● **Problem details**
Every line below that has the word "screenshot" counts once; report how many lines that makes, with no other words.

─── Supplied records ───

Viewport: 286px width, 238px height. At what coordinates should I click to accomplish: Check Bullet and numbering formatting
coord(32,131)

───
─── Supplied records ───

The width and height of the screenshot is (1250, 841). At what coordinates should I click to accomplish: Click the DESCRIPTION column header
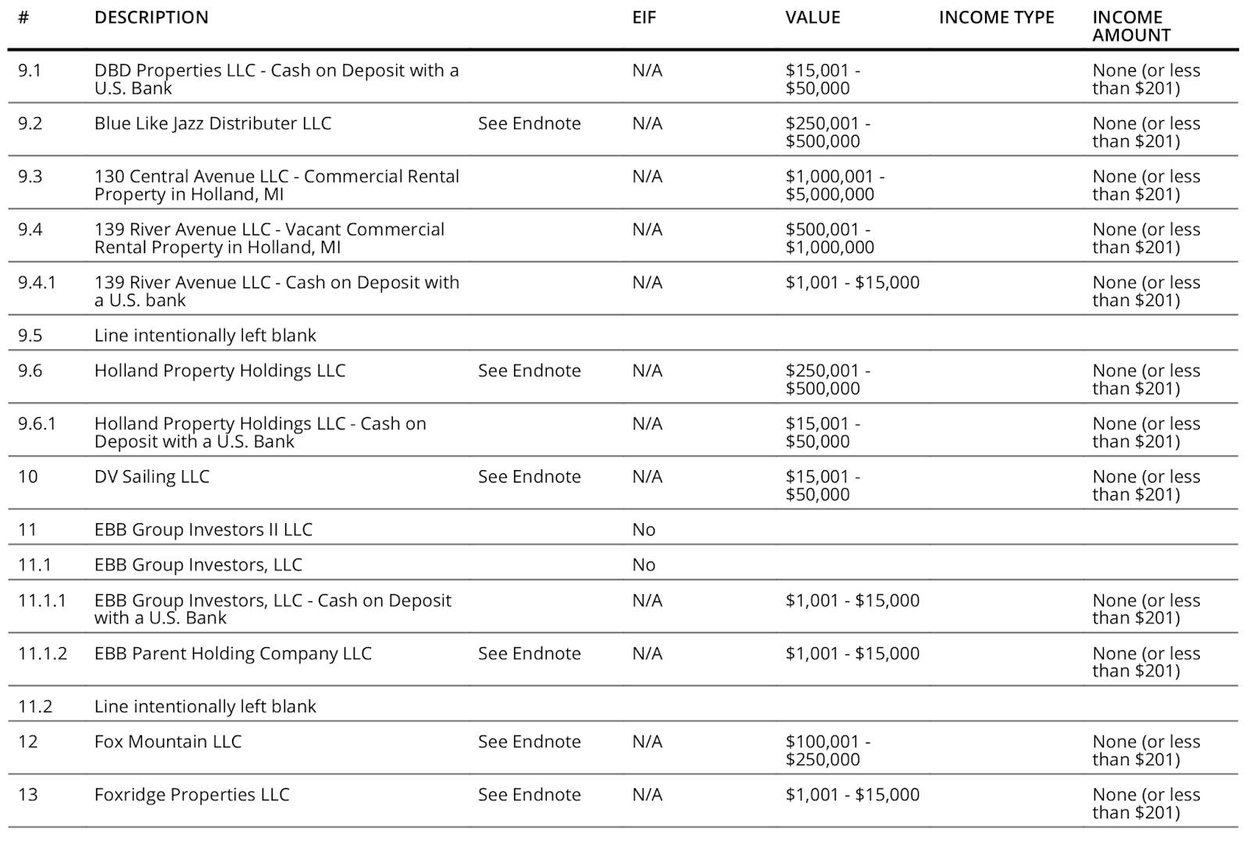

───
─── Supplied records ───

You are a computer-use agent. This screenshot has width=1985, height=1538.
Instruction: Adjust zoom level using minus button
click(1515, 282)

───

● **Result**
2